The aviation minister’s excuse that the payment was missed because of the fallout of Covid-19 cannot be accepted at all. For if he meant that the financial impact of the pandemic rendered the airline incapable of meeting such financial burdens, then he had just not done his homework because in that case the airline should not have allowed an aircraft that was already part of an international dispute to fly abroad especially since it boasts a fleet of about a dozen Boeing 777s. And it’s not as if the government has not been bailing out PIA, pouring billions of rupees into it to offset losses, for a very long time. Why, then, did it have to take such a risk? Something must also be said about the way the passengers of the impounded aircraft were left to care for themselves at the airport, without being provided any food or accommodation till alternate flights were arranged, even though PIA initially said it would “look after” all their immediate needs.

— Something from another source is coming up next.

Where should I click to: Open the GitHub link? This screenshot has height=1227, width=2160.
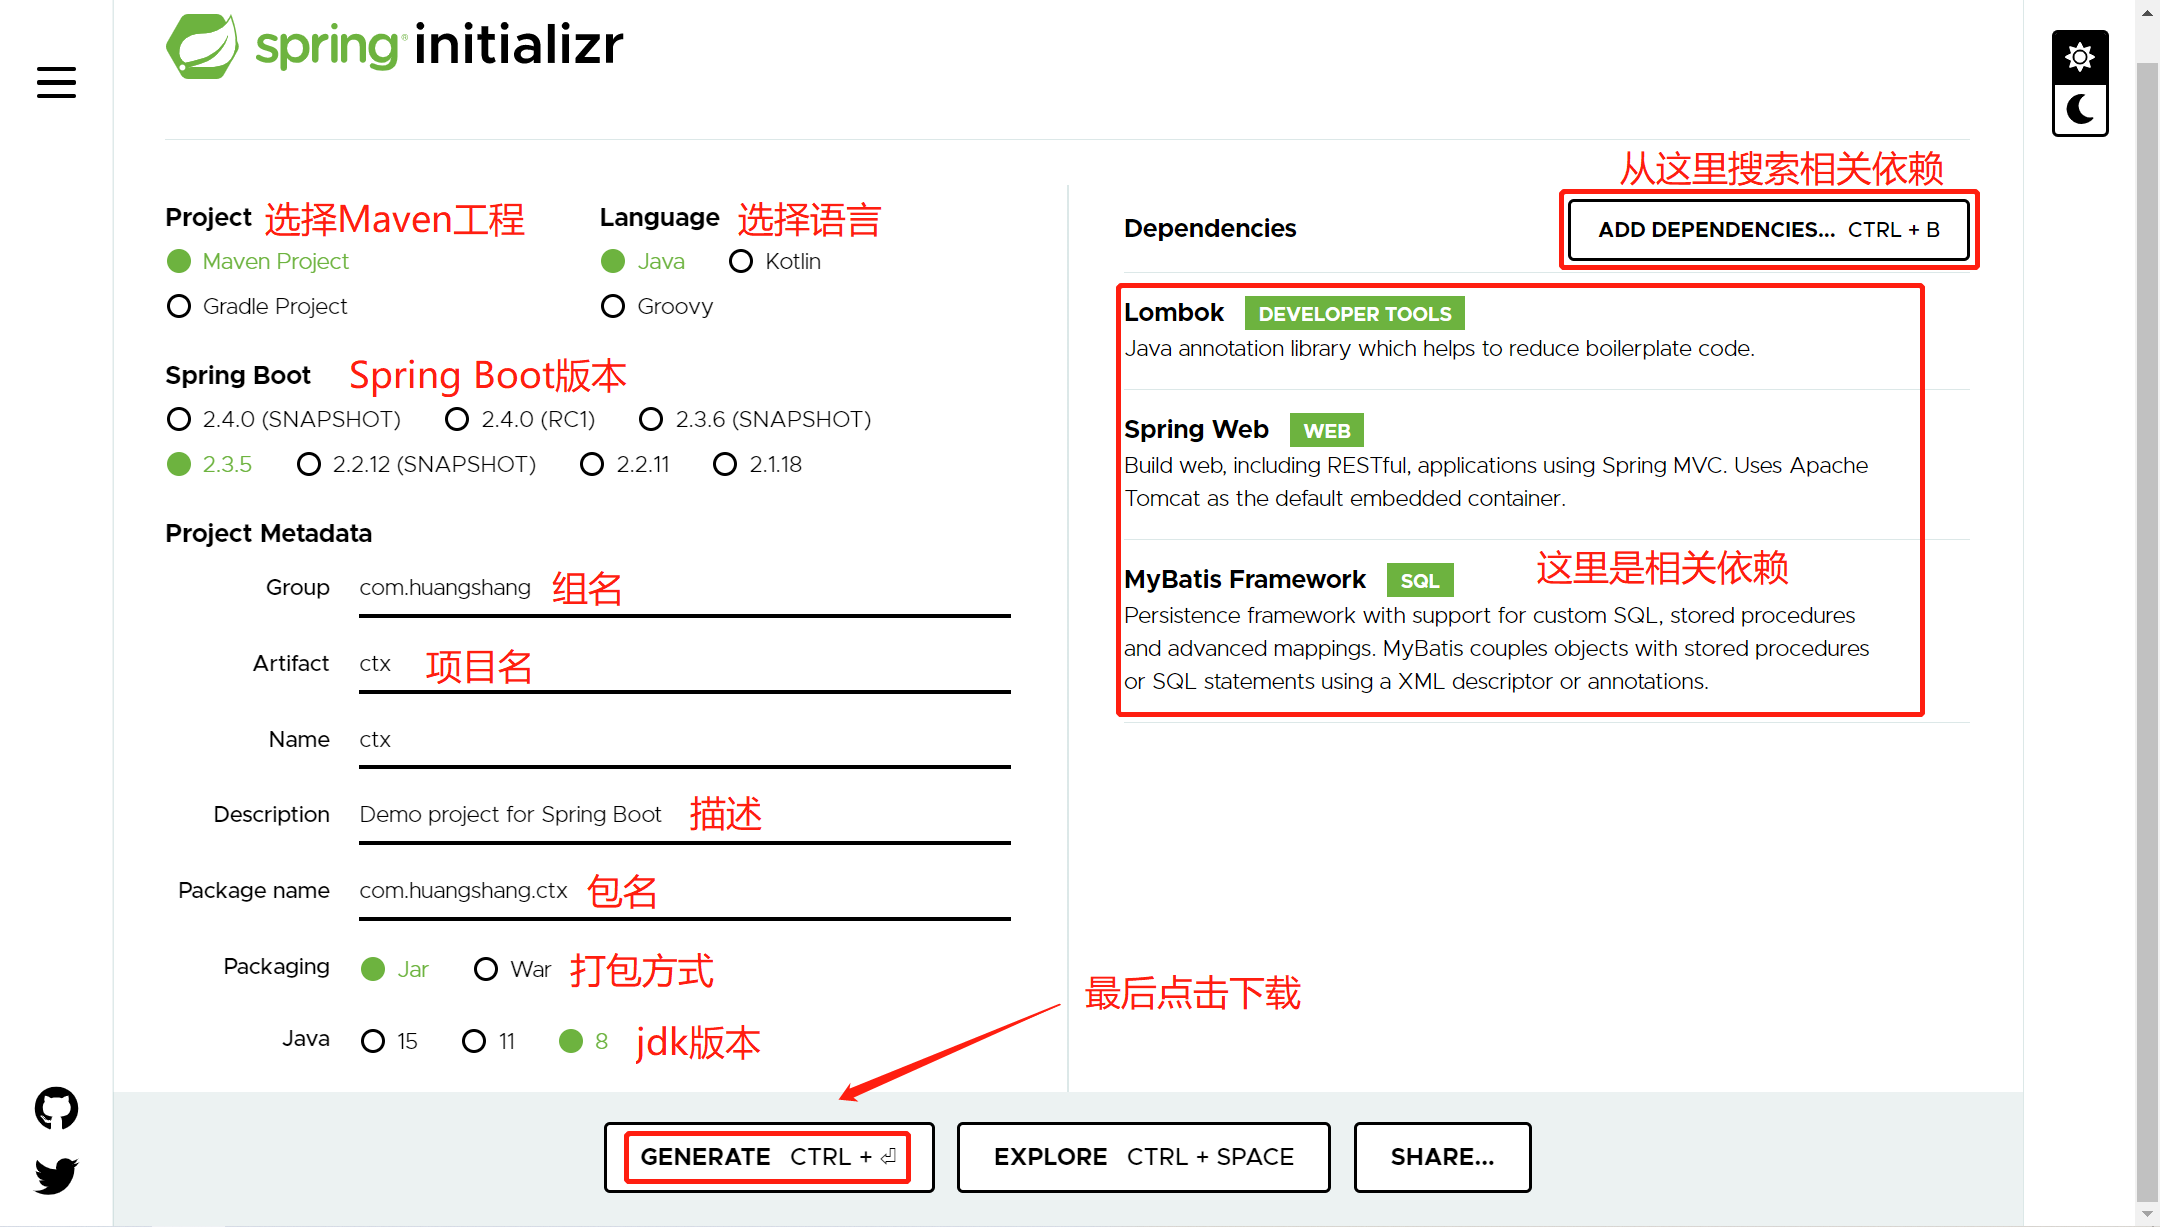(x=55, y=1107)
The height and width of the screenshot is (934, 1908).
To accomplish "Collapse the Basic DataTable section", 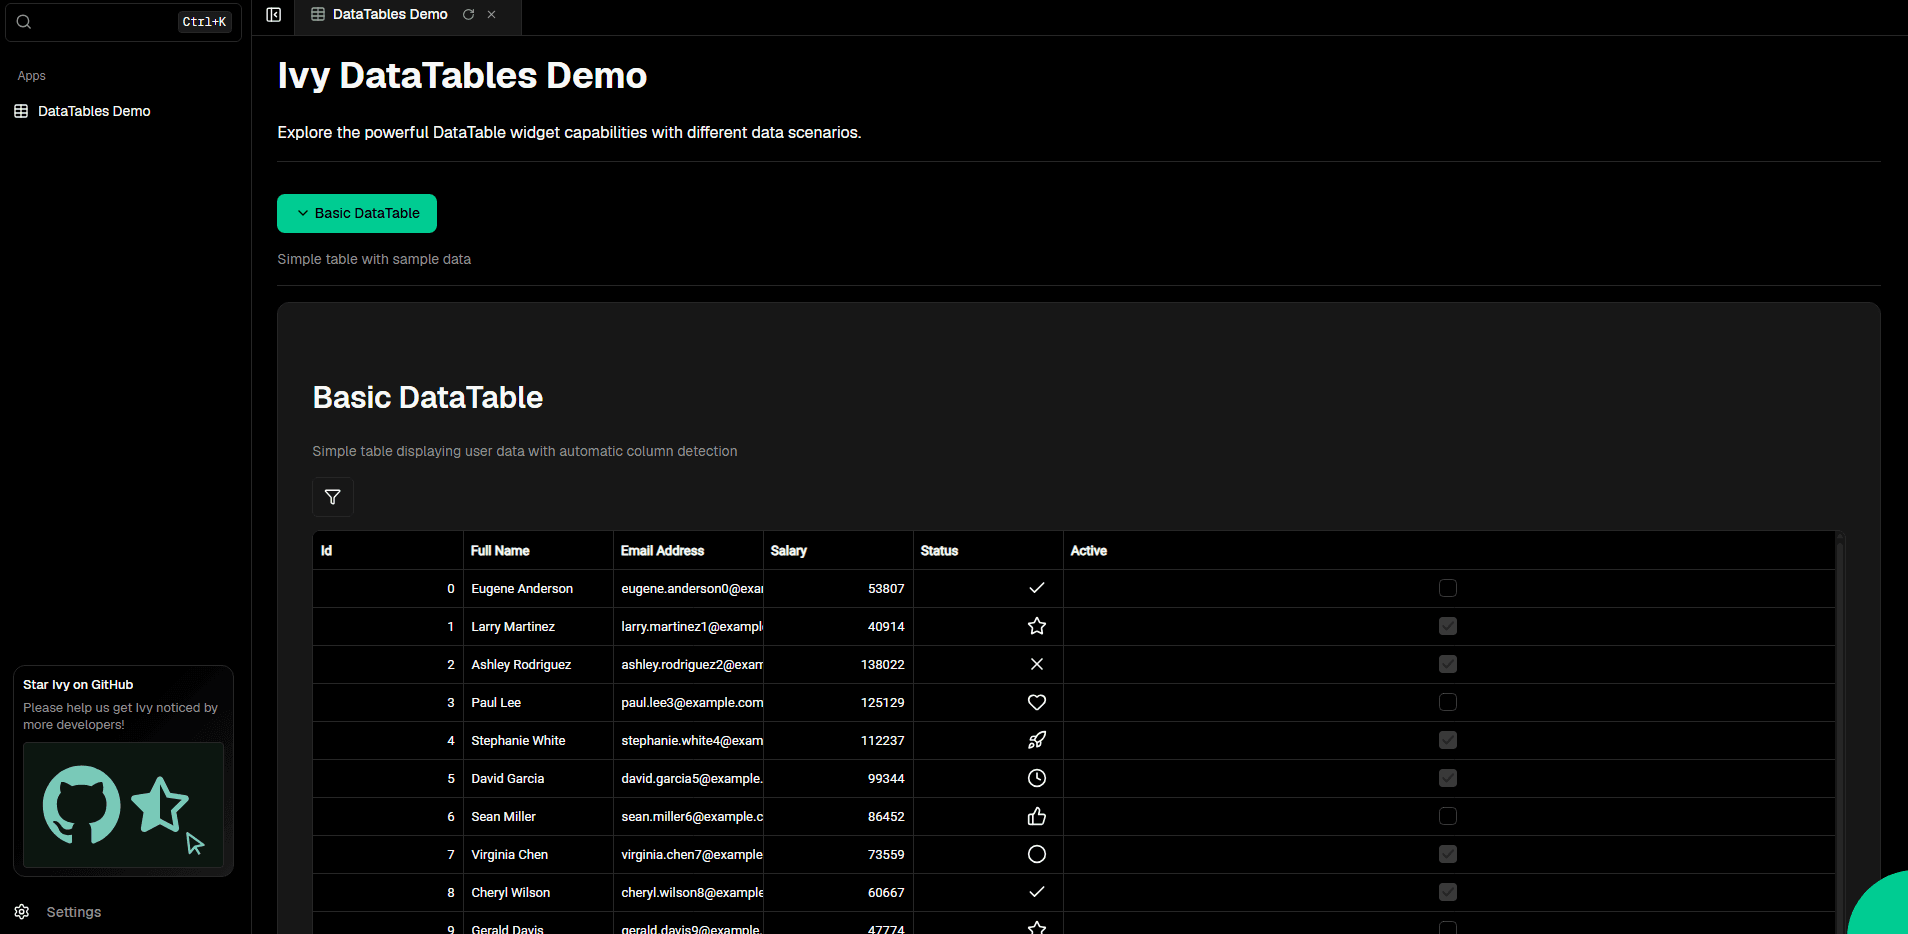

That PIA has been suffering for decades is no secret yet it is still surprising that authorities continue to just stand aside and do nothing about it. As with other State-Owned Enterprises (SOEs), which continue to hemorrhage hundreds of billions of rupees every year, the government is clearly still without an effective action plan that will do something about these unbearable leakages. The rot started to settle in PIA at the beginning of the 1990s, even before it was stuffed with political appointees in our so-called decade of democracy, with then prime minister Nawaz Sharif’s Open Sky policy. The government granted liberal rights to foreign airlines, especially from Gulf countries, for commercial operations inside Pakistan, but without any manner of reciprocity that is standard market practice to ensure healthy growth for all players in the game. As a result PIA continued to lose passenger traffic and crucial revenue from all the important routes like countries in the Middle East and North America.

Then began all the problems with overstaffing, which successive governments resorted to in order to accommodate political workers central to their success as democratic parties, and over time a once profitable and progressive airline became the very model of inefficiency and corruption. Now, in an age when aviation is one of the most competitive industries as the pandemic puts the question mark on the survival of many airlines across the world, PIA’s employee-to-aircraft ratio continues to be among the worst in the world at around 400. And it really doesn’t seem as if the aviation ministry, at least, is in any sort of control whatsoever. Just last summer the minister made the blunder of stating in the national assembly, without proper confirmation and pending the result of a formal inquiry, that hundreds of licences issued to Pakistani pilots working in local and international airlines were fake. That promptly led to PIA being banned from operating in a number of countries and many Pakistani pilots in foreign airlines were suspended and investigated for legal and safety reasons.

The government has made a number of plans to sort out SOEs, from the idea of a holding company early in the administration to restructuring leading to privatisation more recently, but none of them seems to have properly taken off. Perhaps a nice beginning can still be made by introducing a long-missing element of accountability in this process. When those put in charge to return such enterprises to profitability instead run them further into the ground, surely they must be made to answer for their actions and heads must be made to roll. Sometimes it makes sense to blame previous governments, because a lot of the problems of today are indeed rooted in the past, but it tends to lose its effectiveness when present ministers who were also ministers in past administrations do it. The Pakistan Tehreek-e-Insaf (PTI) government seems to have got into the habit of pointing out all the problems and then blaming others for them. It will now have to show concrete results stemming from its own policies.